### Short problem
In every one of the records below, replace "Screen dimensions" with "Screen size" and keep everything else the same. Do not include the pictures in your answer.

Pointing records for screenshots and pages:
-- start --
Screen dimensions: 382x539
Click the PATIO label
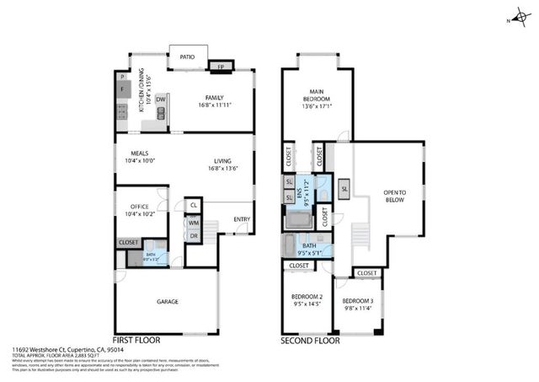pos(187,57)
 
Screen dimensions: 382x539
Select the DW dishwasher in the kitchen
pos(159,100)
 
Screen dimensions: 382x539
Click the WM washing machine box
pos(193,223)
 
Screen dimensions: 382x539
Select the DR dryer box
pos(193,236)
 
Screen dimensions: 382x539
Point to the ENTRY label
pos(242,220)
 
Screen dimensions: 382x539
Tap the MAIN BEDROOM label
pos(318,94)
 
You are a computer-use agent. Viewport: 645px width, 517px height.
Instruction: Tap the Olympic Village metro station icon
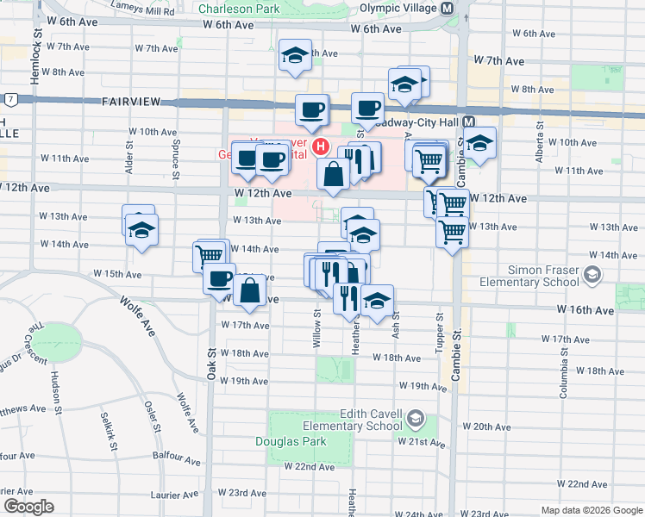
-- end --
### Written response
Screen size: 382x539
Click the PATIO label
pos(187,57)
 
Screen size: 382x539
Select the DW dishwasher in the kitchen
pos(159,100)
 
Screen size: 382x539
Click the WM washing machine box
pos(193,223)
 
Screen size: 382x539
Select the DR dryer box
pos(193,236)
 
Screen size: 382x539
Point to the ENTRY label
pos(242,220)
 
Screen size: 382x539
Tap the MAIN BEDROOM label
pos(318,94)
 
You are a computer-use agent. Viewport: 645px width, 517px height.
Instruction: Tap the Olympic Village metro station icon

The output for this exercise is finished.